The Basics of HPLC Peptide Analysis

December 10, 2019
LCGC’s CHROMacademy

The Column

The Column, The Column-12-10-2019, Volume 15, Issue 12
Page Number: 31–32

To fully characterize a protein biopharmaceutical, it must be broken down into smaller segments (peptides). Several high performance liquid chromatography (HPLC) techniques can be used to provide a wealth of information on everything from post-translational modifications (PTMs) to the glycoprofile to information on similarity when characterizing biosimilars.

To fully characterize a protein biopharmaceutical, it must be broken down into smaller segments (peptides). Several high performance liquid chromatography (HPLC) techniques can be used to provide a wealth of information on everything from post-translational modifications (PTMs) to the glycoprofile to information on similarity when characterizing biosimilars.

Much information is available when biomolecules are analyzed at the protein level, such as molecular weight, structural integrity, charge variants, aggregation, and post‑translational modifications (PTMs). However, identification of PTM modification sites, as well as other critical quality attributes such as the glycoprofile, requires digesting the protein into representative peptides using a suitable proteolytic digestion enzyme.
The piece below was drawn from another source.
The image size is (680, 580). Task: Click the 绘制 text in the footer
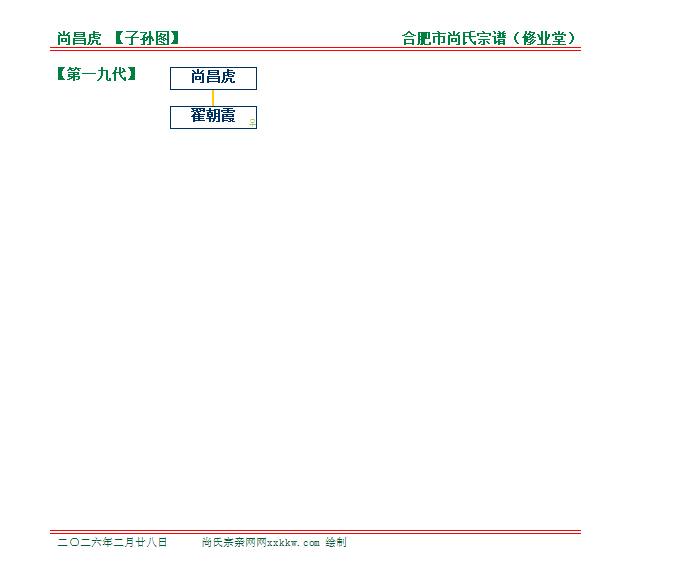(x=336, y=543)

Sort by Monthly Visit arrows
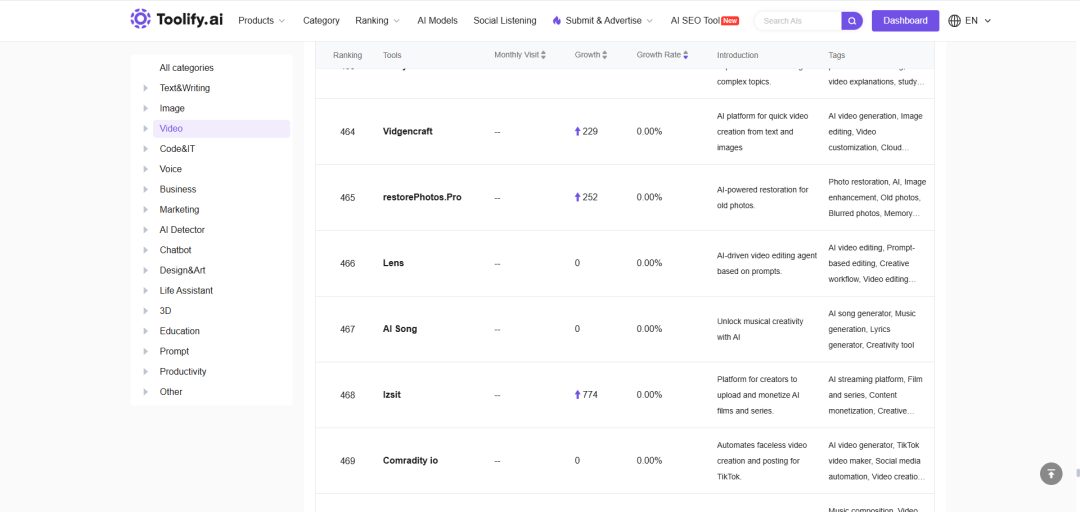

The digested peptide-containing solution is then chromatographed, commonly using a generic reversed-phase liquid chromatography (LC) methodology that consists of an acidic mobile phase, a steeper gradient over a wider range, and a longer alkyl chain stationary phase (such as C18, for example) as compared to the method employed to analyze an intact protein.

A typical peptide map of a digested monoclonal antibody (mAb) is shown in Figure 1. It is considerably more complex than those generated for intact proteins because of the number of peptides liberated and the artifacts that arise from the digestion process, such as residual reagents and missed cleavages.

Great care and consideration are required during the digestion process, as the proteolytic enzymes used and the conditions employed (pH, temperature, even storage time) not only affect the overall number of peptides liberated but also the stability of associated PTMs, and can even introduce protein modifications of their own.

 

Broadly speaking, the digestion process can be broken down into three separate steps: reduction, alkylation, and digestion.

The first stage in the reduction step is to denature the mAb. This is commonly accomplished with an acid-labile surfactant that removes the higher order structure of the protein and exposes many otherwise internal disulfide bonds. These disulfide bonds are then ready for reduction, which is achieved using dithiothreitol. The pH is maintained at physiological levels throughout the process using buffers. To prevent reformation of disulfide bridges across the thiol groups of the cysteine (C) residues, the protein is then incubated with an alkylating agent such as 2-iodoacetamide, once again at physiological pH. The final stage is the addition of a proteolytic agent capable of site-specific protein digestion. Table 1 details these enzymes and highlights their specific cleavage sites. Typically, fewer cleavage sites leads to larger and, therefore, fewer resulting peptides, and vice versa.

Due to the precise and predictable nature of the hydrophobic retention of reversed‑phase LC, estimates as to where the modified peptide will elute in relation to the native, unmodified variant can be made (Table 2). This can be a helpful tool when trying to identify and assign unexpected peaks. Asparagine deamidation can produce both pre- and post-peaks, due to deamidation occurring via the succinimide intermediate, iso-Asp (pre‑peak), and Asp (post-peak) in a 3/4:1 ratio.